Issues Highlighted by the Plea
- According to the CHRI’s counsel, the suspension order is contrary to the framework of the scheme set out under the Act and even the suspension was passed without initiating any inquiry and is liable to be set aside.
- The suspension order was “unreasonable, manifestly arbitrary, excessive and disproportionate.
- The suspension order has “completely paralysed” its functioning, “threatens the livelihood of its employees and casts a stigma on its reputation”.
Foreign Contribution (Regulation) Act (FCRA)
- It was first enacted in 1976 and was amended in 2010 and 2020.
- It is a law enacted by Parliament to regulate foreign contributions (especially monetary donations) provided by certain individuals or associations to NGOs and other organizations within India.
- It falls under the purview of the Ministry of Home Affairs (MHA).
- Objective: To prevent the use of foreign contribution or foreign hospitality for any activity detrimental to the national interest.

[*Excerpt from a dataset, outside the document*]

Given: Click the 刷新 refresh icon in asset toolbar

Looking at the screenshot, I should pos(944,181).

- Exemption: Section 50 of the Act allows the Central government to issue orders exempting any organisation (apart from political parties) from the provisions of FCRA if it feels it necessary or expedient in the public interest, subject to conditions specified in the order.
- Latest Amendments:
- In 2019, the MHA amended FCRA rules where it said that even persons prohibited to receive foreign funds such as journalists, politicians, members of the judiciary “are allowed to accept foreign contributions from their relatives” if the amount does not exceed Rs. 1 lakh.

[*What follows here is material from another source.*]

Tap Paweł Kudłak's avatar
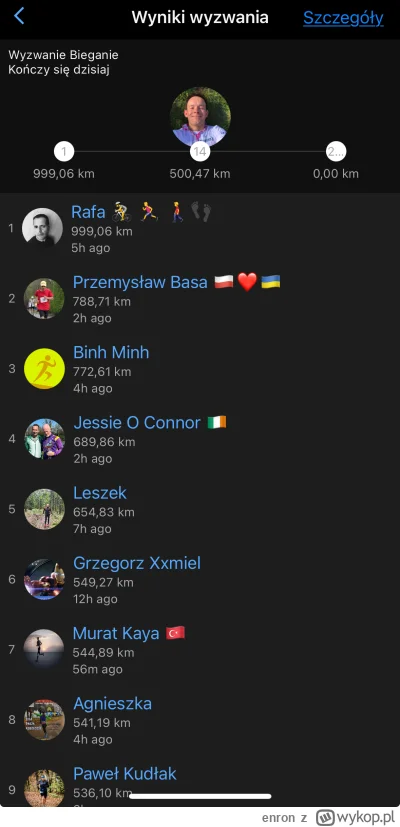Image resolution: width=400 pixels, height=827 pixels. 44,788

- MHA needs to be informed for any such transaction above Rs. 1 lakh.
- In September 2020, Section 17 of the Act was amended and a new provision was inserted.
- It made it mandatory for all NGOs to receive foreign funds in a designated bank account at the New Delhi branch of the State Bank of India.
- Also, the deadline for applying for opening such an account was 1st April 2021.
- In January 2021, MHA laid down new guidelines for banks on FCRA rules.
- Donations are given in Indian rupees (INR) by any foreigner/foreign source including foreigners of Indian origin like Overseas Citizen of India (OCI) or Persons Of Indian Origin (PIO) cardholders should also be treated as foreign contributions.
- Foreign contribution has to be received only through banking channels and it has to be accounted for in the prescribed manner.
- Any violation by the NGO or by the bank may invite penal provisions of The FCRA, 2010.
- NGOs have to inform the Ministry about suspicious activities of any donor or recipient and take due diligence of its employees at the time of recruitment.
- In 2019, the MHA amended FCRA rules where it said that even persons prohibited to receive foreign funds such as journalists, politicians, members of the judiciary “are allowed to accept foreign contributions from their relatives” if the amount does not exceed Rs. 1 lakh.
Issues related to FCRA
- It prohibits the receipt of foreign contribution “for any activities detrimental to the national interest”.
- The government can refuse permission if it believes that the donation to the NGO will adversely affect “public interest” or the “economic interest of the state”.
- However, there is no clear guidance on what constitutes “public interest”.
- The restrictions also have serious consequences on both the rights to free speech and freedom of association under Articles 19(1)(a) and 19(1)(c) of the Constitution.
- Freedom is based on the idea that individuals can form voluntary groups and pursue various interests.